* Given entries
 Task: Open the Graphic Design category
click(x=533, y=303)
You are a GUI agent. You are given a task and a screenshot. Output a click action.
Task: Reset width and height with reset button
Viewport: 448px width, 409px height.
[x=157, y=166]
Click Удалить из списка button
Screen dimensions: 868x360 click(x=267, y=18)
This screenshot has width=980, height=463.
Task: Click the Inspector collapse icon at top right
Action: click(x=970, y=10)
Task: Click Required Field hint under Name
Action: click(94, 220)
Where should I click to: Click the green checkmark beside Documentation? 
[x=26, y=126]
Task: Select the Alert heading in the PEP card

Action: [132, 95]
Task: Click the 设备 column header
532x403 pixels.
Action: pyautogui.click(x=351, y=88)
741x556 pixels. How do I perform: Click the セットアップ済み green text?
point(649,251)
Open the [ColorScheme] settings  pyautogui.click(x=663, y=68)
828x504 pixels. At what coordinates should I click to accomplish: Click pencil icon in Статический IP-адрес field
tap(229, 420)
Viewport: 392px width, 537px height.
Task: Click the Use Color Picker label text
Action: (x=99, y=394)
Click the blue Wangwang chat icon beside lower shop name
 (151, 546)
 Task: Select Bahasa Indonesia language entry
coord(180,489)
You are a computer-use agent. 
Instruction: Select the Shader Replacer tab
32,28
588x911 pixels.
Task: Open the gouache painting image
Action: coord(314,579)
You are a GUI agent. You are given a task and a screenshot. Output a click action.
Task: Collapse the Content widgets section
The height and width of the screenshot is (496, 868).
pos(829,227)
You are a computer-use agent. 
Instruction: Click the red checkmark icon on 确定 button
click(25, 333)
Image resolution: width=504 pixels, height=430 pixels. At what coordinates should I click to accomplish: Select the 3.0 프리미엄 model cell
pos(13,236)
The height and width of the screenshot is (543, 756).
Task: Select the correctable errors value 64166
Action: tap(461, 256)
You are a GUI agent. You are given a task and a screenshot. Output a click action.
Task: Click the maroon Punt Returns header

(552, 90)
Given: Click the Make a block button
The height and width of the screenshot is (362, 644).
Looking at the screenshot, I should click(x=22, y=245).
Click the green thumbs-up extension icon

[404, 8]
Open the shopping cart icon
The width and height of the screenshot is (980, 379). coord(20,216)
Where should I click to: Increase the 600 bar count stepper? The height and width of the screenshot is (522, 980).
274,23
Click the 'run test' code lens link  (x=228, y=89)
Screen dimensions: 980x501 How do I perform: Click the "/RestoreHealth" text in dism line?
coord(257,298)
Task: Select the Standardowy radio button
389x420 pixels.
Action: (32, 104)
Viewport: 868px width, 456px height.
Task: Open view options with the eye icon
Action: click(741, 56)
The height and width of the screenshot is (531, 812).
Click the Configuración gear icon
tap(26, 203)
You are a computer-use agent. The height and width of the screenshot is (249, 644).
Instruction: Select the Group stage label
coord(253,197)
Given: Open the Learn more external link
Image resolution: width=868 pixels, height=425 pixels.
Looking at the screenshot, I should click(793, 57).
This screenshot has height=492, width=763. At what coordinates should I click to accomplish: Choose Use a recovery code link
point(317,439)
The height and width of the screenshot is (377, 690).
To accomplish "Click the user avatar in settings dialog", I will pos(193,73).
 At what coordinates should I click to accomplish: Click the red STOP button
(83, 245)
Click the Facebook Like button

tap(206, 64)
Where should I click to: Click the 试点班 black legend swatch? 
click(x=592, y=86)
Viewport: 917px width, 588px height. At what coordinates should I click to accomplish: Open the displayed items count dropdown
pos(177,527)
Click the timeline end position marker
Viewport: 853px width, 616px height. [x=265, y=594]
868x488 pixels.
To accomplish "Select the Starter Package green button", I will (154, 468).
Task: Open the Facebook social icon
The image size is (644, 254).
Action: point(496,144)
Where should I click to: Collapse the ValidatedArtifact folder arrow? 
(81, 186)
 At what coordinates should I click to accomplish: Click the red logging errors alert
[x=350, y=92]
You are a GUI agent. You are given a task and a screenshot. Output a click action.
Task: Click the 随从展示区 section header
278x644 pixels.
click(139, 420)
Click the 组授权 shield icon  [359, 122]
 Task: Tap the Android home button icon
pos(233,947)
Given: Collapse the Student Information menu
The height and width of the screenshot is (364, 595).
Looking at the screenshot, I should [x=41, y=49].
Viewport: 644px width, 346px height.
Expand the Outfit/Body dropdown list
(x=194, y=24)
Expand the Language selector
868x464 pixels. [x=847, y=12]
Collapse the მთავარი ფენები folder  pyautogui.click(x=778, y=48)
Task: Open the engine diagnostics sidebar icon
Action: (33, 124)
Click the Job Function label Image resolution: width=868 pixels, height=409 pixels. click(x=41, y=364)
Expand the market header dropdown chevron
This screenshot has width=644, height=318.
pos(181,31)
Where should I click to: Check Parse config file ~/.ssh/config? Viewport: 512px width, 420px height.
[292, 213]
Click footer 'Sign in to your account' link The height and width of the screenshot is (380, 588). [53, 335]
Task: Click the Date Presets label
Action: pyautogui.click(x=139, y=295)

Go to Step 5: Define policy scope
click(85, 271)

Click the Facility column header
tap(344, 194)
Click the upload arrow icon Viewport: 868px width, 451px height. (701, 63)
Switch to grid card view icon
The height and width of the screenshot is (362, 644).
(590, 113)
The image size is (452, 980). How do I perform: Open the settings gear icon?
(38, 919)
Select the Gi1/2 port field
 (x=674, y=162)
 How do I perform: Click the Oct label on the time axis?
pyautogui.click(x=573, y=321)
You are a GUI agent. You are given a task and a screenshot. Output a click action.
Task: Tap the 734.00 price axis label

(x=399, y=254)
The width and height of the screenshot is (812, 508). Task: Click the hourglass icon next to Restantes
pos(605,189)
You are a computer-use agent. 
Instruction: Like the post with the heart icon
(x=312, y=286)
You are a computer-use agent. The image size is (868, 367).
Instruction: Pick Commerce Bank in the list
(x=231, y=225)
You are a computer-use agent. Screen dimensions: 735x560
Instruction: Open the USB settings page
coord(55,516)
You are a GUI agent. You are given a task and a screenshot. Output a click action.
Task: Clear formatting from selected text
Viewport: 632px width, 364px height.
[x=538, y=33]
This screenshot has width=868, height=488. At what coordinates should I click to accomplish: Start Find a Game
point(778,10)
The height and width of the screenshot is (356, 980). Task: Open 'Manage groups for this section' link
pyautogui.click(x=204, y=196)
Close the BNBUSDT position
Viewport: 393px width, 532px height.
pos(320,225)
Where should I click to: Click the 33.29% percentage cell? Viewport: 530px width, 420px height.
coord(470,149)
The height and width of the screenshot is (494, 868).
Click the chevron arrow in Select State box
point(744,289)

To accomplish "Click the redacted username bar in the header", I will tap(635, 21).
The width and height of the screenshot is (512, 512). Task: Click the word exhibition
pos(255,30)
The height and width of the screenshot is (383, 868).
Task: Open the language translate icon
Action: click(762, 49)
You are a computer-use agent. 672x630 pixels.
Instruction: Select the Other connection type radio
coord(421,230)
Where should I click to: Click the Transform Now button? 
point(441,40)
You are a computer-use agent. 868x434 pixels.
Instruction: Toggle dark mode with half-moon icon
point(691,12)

* Aim of the task
The range runs from the line above containing "Instruction: Select the Group stage label" to the line containing "The height and width of the screenshot is (377, 690).", inclusive. Restate those lines word for word and no others.

* Answer to the problem
Instruction: Select the Group stage label
coord(253,197)
Given: Open the Learn more external link
Image resolution: width=868 pixels, height=425 pixels.
Looking at the screenshot, I should click(793, 57).
This screenshot has height=492, width=763. At what coordinates should I click to accomplish: Choose Use a recovery code link
point(317,439)
The height and width of the screenshot is (377, 690).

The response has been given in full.